6.4. The remaining documents cited in the European search report are still more remote from the ideas of the present subject-matter and could not provide any suggestions.
6.5. The Board also does not see general knowledge leading a skilled person to the solution specified in Claim 1. Looking at it ex post facto, the idea of creating a common phase scale for all cardiac cycles by linearly expanding or compressing the time scales within the different cardiac cycles in accordance with the lengths of these cycles, might appear simple. However, it must be borne in mind that certainly no great fund of experience existed in dealing with irregularly cyclic processes, and that - much more than with regularly cyclic processes - each of the irregular ones requires individual consideration. So, the present solution depends on the realization of the fact that, although the periods of the cardiac cycles are different in length, the relative course of the movement within the cycles is mostly much the same. This would not necessarily apply to the same extent to other irregular cycles as for example the respiratory cycle or stomach movements.
Thus, the Board does not consider the above-mentioned idea underlying Claim 1 as evident.
6.6. The use of fast scan pulse sequences is also not described in the cited prior art documents. This may be due to the less urgent need for high repetition rates in the prior art methods.

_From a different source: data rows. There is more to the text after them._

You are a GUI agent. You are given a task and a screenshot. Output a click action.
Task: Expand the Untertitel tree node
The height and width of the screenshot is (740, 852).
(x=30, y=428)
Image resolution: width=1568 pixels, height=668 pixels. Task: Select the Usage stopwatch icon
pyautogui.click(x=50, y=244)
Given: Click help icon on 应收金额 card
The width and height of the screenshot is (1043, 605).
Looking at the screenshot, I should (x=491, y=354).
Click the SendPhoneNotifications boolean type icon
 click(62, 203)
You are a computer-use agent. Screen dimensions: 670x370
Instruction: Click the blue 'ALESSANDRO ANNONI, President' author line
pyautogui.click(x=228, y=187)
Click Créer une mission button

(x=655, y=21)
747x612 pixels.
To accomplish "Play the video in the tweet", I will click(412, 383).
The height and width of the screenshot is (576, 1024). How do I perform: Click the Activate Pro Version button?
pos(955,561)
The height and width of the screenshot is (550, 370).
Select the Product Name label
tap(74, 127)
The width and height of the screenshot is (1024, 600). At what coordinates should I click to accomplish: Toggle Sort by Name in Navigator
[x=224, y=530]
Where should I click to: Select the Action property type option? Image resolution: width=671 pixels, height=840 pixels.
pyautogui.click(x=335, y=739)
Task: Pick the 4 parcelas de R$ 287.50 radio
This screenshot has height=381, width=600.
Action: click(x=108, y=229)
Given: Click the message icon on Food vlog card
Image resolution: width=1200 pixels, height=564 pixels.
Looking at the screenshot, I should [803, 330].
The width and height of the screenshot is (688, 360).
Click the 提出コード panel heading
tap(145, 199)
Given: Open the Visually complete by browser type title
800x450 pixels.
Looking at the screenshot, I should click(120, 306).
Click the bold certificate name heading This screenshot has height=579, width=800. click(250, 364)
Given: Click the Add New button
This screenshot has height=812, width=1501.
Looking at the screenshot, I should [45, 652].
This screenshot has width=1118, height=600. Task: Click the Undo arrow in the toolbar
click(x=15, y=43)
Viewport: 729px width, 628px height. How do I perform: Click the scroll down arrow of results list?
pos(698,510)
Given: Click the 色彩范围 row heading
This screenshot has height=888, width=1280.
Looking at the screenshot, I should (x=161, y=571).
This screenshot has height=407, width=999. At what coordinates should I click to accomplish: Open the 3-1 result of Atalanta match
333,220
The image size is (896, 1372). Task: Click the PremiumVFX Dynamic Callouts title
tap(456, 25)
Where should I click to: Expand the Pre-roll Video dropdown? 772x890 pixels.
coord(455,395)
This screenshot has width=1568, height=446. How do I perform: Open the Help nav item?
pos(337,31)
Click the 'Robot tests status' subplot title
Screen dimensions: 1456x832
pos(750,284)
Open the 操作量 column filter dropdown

The significance of this feature in the present case is linked to the main idea of collecting correlated data for an image at time intervals proportional to the duration of the cycles. This idea makes it necessary to fill each cardiac cycle as densely as possible with a plurality of NMR pulse sequences, which in turn - due to the particularly short period of the cardiac cycle to which the present method is directed - necessitates high repetition rates.
6.7. The further feature of Claim 1 that the NMR data employed for producing the image corresponding to a certain phase angle are determined by interpolation between the measured NMR data close to that phase angle, is also not mentioned in any of the cited documents. In particular, according to D1, instead of interpolating, the closest neighbouring NMR data are chosen.
Although the use of interpolation is not, per se, a step involving inventive skill, this feature adds to the differences from the prior art.
6.8. For the above reasons, the Board concludes that the subject-matter of Claim 1 involves an inventive step in the sense of Article 56 EPC.
6.9. The same is true for Claim 7 which, as already mentioned above, contains essentially the same features as Claim 1.
7. Consequently, Claims 1 and 7 are allowable in accordance with Article 52(1) EPC.
Claims 2 to 6 relate to suitable embodiments of the method according to Claim 1. Due to their dependence on Claim 1, they are allowable as well.
8. The description of the present application needs adaptation to the new set of claims and proper acknowledgment of the relevant prior art. In order to have these amendments performed, the Board makes use of its power under Article 111(1) EPC and remits the case to the Examining Division.
For these reasons it is decided that:
1. The decision under appeal is set aside.
2. The case is remitted to the Examining Division with the order to grant a patent on the basis of Claims 1 to 7, submitted at the oral proceedings, with the description and, if necessary, the drawings to be adapted.